Print the line containing "This screenshot has", then every line after it through the end of the material, exactly as written and without pictures.

** Data extracts **

BEGIN

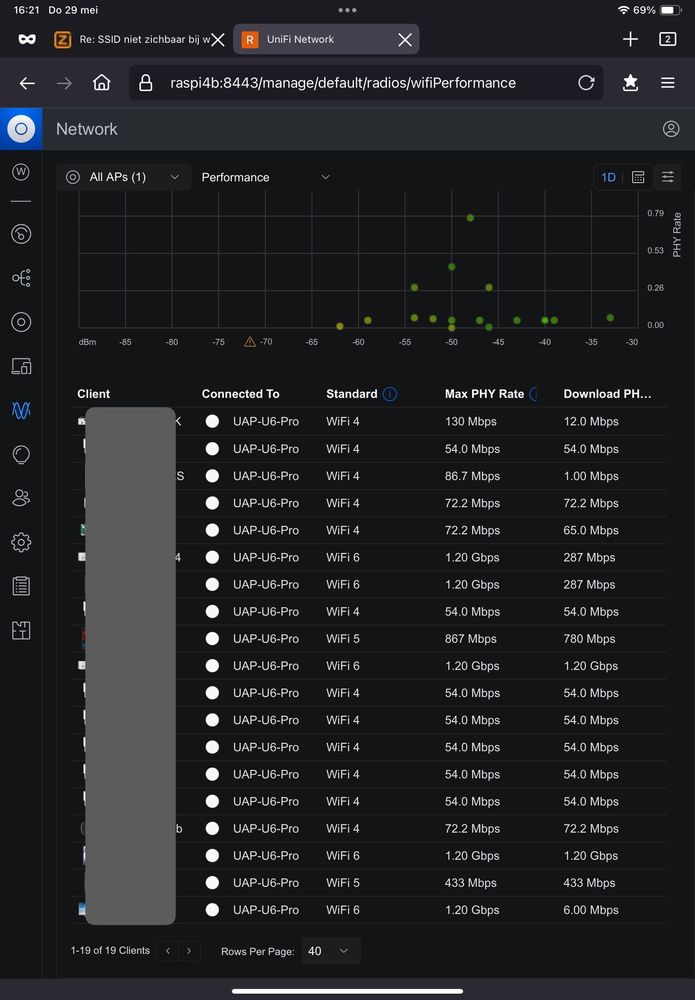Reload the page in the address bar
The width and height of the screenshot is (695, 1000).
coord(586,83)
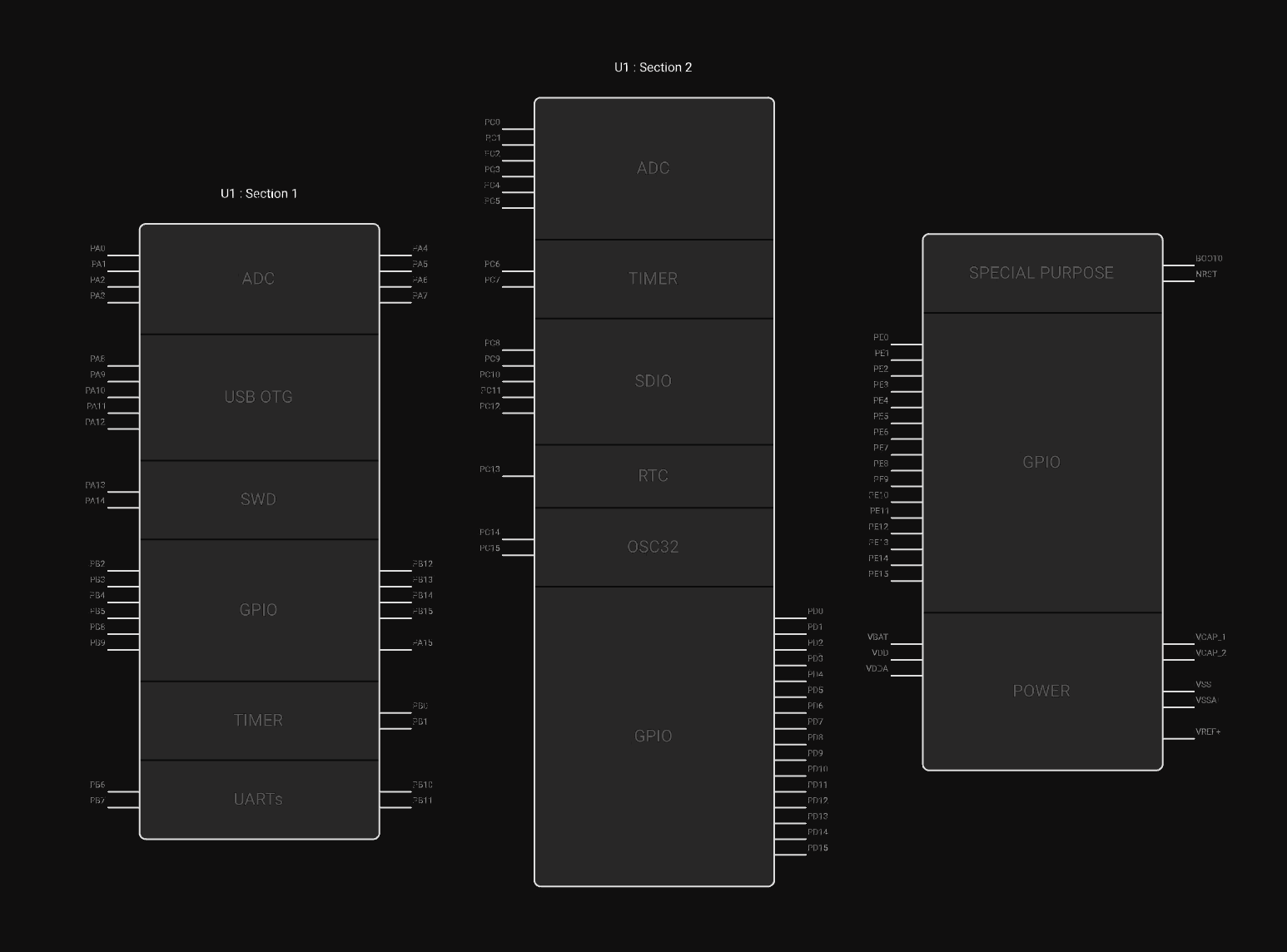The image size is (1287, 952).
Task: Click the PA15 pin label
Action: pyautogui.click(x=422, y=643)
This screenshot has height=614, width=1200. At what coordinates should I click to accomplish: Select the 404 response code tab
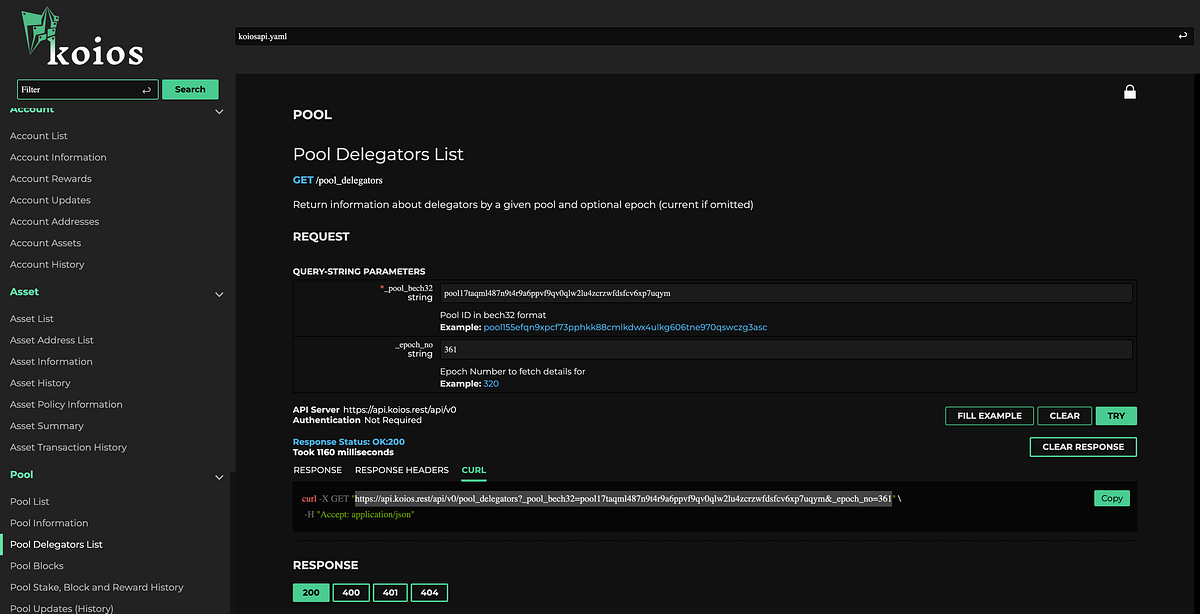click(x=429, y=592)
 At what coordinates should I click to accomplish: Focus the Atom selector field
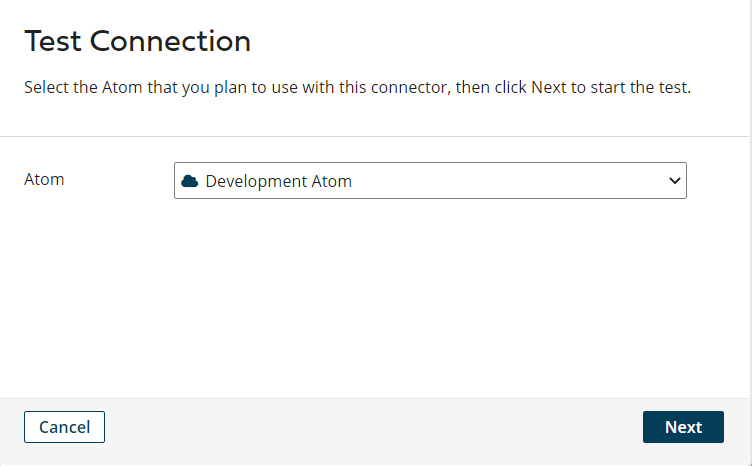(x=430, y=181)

END

** Your solution **
This screenshot has height=614, width=1200. At what coordinates should I click to accomplish: Select the 404 response code tab
click(x=429, y=592)
 At what coordinates should I click to accomplish: Focus the Atom selector field
(x=430, y=181)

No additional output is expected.